I did find that there is quite a lot of simplification - for example, the legal requirements for a contract to exist - but perhaps the beauty of this publication is that it is a good read for anyone who wishes to take seriously their role in the insurance industry and a good starting point for further study.
There is an appendix of over 50 legal cases which have been explained in plain English. This will be useful for any trainers who want examples to illustrate a point.
Using this CPD page
For the vast majority of practitioners and indeed support and supervisory staff in our industry, CPD is about regular learning and study that is planned, recorded, timed and evaluated.
If you are a member of a professional body with a CPD requirement then there will be certain rules regarding the quality and nature of study material, and the way in which it is recorded.
For staff of GISC members this means recording on your individual training file what the learning was, who provided it and when.
It might be structured, such as a course, a learning programme or exam study. But it can be unstructured.

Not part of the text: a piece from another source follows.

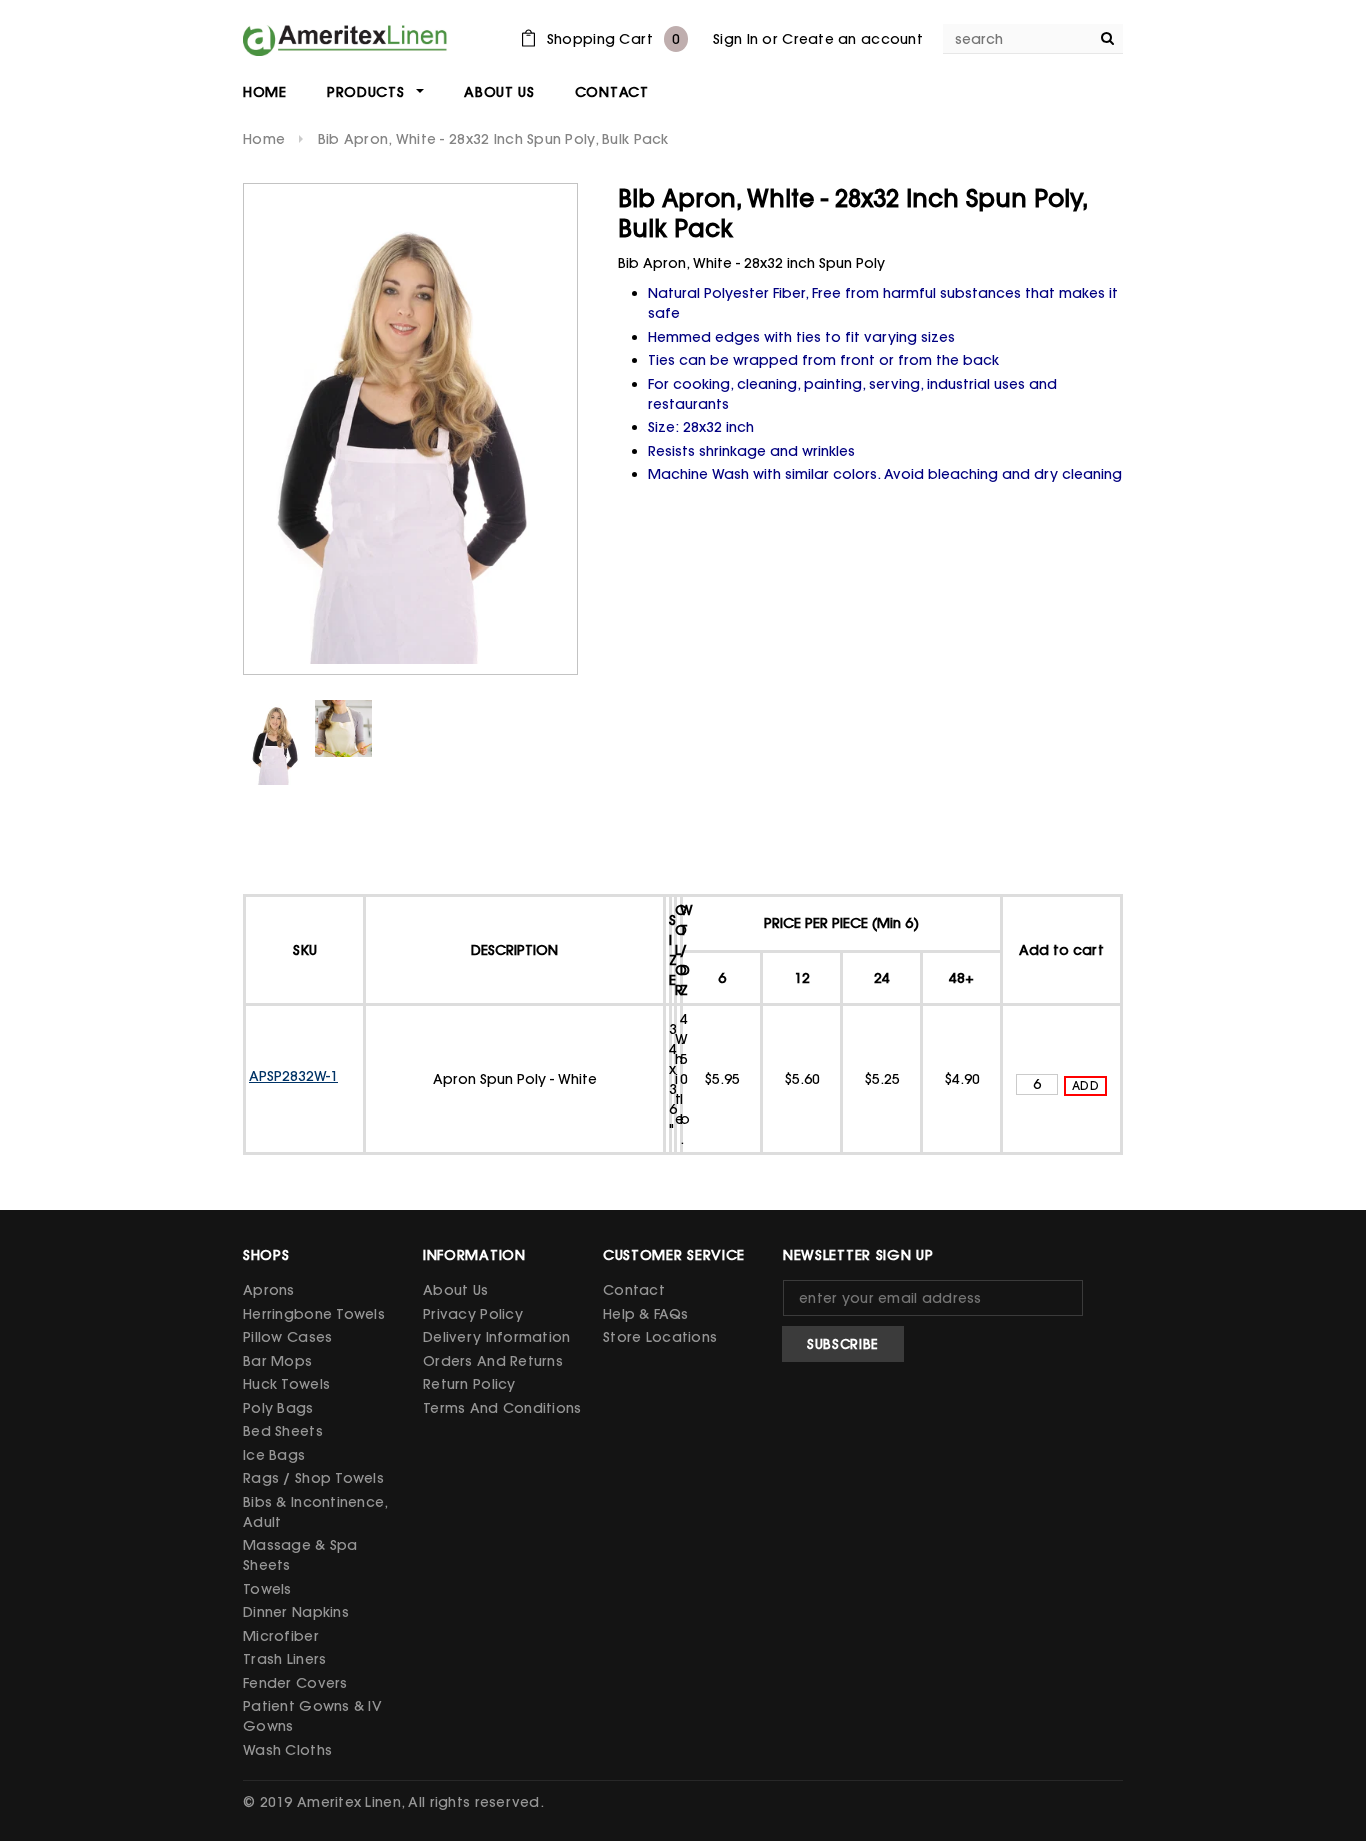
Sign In (735, 39)
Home (264, 139)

This form of study encompasses reading the trade press, technical material or taking part in activities to support your professional body.
Some CPD requirements are points related (a little antiquated) and others require a time value to be allocated.
For example, it might take one hour to read Insurance Times each week. Most of that could be put as a time value but, in reality, perhaps only an half hour was devoted to learning something. The rule is to be honest with yourself and record the time that is relevant.
Always take time to make a note of what you felt you gained from the activity. This is useful information for anyone else considering the same activity.
In response to the popularity of our CPD programme each week's CPD page can now be downloaded from our website. We will be preparing a binder for you to keep these in alongside the results of the exercises.